More locally, San Lorenzo had a lot to offer as well – we went trekking on up the Quebrada (5 minutes from El Castillo) following the little gorge up into the trees for views back over San Lorenzo. We also spent an afternoon horse riding out on the ‘Lomo Balcon’, a vast grassland just outside town with stunning views of the mountains and over the city of Salta. It was famous as the location for a Yul Brynner movie called ‘Taras Bulba’, in which thousands of locals appeared as extras on their horses dressed as Cossacks.

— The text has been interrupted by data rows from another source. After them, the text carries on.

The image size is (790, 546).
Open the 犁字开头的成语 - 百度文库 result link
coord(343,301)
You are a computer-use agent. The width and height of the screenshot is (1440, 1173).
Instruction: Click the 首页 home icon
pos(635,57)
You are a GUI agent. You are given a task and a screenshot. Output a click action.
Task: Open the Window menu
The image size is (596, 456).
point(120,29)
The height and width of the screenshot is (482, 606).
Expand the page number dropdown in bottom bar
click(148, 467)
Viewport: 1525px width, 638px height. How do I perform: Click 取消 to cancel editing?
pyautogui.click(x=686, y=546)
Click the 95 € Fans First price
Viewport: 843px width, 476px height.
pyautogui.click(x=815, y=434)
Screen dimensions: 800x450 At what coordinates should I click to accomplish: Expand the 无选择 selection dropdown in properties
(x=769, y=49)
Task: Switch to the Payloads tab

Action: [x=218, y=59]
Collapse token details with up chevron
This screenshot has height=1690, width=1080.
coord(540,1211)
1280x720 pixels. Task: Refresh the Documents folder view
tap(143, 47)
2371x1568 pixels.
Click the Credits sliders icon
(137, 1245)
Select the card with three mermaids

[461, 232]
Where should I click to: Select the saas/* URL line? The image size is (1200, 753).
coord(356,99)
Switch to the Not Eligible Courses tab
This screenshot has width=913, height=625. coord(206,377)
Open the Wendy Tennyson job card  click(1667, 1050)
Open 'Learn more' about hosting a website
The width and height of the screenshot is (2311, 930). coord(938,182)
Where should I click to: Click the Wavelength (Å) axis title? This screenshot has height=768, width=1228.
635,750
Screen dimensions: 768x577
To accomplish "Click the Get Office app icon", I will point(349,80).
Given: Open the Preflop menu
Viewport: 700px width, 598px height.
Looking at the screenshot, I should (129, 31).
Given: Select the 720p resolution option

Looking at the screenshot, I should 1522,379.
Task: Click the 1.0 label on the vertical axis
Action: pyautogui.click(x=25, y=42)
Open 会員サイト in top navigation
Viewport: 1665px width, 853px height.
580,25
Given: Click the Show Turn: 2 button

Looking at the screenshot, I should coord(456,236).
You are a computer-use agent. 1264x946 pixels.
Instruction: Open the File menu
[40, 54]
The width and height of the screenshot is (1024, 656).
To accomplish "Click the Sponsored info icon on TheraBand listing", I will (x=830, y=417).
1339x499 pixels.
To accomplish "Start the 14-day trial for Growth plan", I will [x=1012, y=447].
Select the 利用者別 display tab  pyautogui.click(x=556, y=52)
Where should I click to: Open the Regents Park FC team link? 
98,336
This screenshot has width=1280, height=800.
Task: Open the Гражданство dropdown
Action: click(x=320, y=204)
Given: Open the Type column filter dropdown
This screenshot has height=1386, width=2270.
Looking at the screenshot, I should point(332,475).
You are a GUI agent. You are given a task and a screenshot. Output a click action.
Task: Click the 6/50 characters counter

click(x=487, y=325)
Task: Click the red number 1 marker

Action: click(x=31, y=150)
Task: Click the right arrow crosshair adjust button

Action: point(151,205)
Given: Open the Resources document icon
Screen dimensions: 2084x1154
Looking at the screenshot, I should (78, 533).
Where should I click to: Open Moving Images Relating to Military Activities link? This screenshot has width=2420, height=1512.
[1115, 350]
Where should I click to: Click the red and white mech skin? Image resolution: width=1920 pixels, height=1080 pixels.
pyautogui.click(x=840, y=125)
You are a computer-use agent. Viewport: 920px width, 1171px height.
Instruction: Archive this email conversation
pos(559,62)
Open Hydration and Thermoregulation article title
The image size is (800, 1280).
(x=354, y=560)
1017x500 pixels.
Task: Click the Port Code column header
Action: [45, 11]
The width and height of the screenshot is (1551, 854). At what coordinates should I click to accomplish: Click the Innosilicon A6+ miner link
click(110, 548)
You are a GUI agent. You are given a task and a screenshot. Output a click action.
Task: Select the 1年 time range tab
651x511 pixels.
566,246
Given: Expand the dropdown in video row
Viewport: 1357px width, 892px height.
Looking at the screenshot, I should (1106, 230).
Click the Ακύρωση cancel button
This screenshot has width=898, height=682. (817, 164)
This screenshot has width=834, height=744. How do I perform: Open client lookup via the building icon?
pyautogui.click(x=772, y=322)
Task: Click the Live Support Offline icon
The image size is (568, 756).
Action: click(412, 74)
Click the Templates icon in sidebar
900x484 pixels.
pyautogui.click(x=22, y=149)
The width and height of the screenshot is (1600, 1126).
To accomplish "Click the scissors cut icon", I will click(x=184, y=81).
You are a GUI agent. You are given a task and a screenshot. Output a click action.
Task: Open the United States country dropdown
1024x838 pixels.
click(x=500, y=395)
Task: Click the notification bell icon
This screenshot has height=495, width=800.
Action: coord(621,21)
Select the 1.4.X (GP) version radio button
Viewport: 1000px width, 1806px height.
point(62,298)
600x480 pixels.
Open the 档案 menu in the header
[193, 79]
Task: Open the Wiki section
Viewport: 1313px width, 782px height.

Sadly it all had to end as the road once again beckoned. The tyres arrived and were fitted, the bikes had an oil change and we needed to move on, to leave Argentina and head on, on our way north. Still time for one more treat! On our last Saturday night, John & Maria took us to a music bar called ‘La Caserna’ down in Salta. It was a big old single story house, with spacious rooms set around a tree-shaded courtyard and local artists simply turned up to play in each room with beer, wine & simple food on offer. Music ranged from typical Andean fare to simple but haunting folk melodies. We were invited to hear a young lad with his guitar and you could have heard a pin drop in the room such was the magic of his music, totally captivating every one of us. He sang some folk songs, and then an Andrea Boccelli operatic but our favourite was a tragic song about a beautiful old tree that was cut down to make firewood for a rich landowner.
At La Caserna, we also met an Englishman who has become a bit of a local legend. Sammy is a straight talking Yorkshireman, who arrived a few years ago, took a room and never left as he had been totally captivated by the wonderful atmosphere in this place. Legend has it that he also ran up a huge beer tab that he was never asked to pay! He sported a slouch hat from which two lively piercing eyes illuminated a slightly hooked nose. The rest of his form was indeterminate as he was draped in an old grey blanket poncho to keep out the chill of the night. Sammy sang a local folk song for us with the young lad on the guitar – he was a very passable vocalist – and later on I asked him if he had ever written any music. His one song was about La Caserna when it was closed down for a while a few years ago by a temporary owner who had no interest in the music. Sammy wrote about the bronze bust in the courtyard of the club’s founder and how it stood guardian over the vacant club, which now served only as the playground of the ‘Duende’ – the local ‘little people’ (pixies, fairies, leprechauns as they are known in other parts of the world), tending it carefully until one day it’s doors would re-open to the musicians of Salta. We left the club at 5:30am; the worse for wear with drink and lack of sleep but totally sated first from a week in El Castillo and then this wonderful music to send us on our way. Waking on the Sunday afternoon, I lay in bed trying to recollect the past evening and in particular this character Sammy. What a wonderful life – bed, beer and beautiful music, but it was strange, as I cannot swear that I actually met the man – was he a real person or was he really the Duende of La Caserna?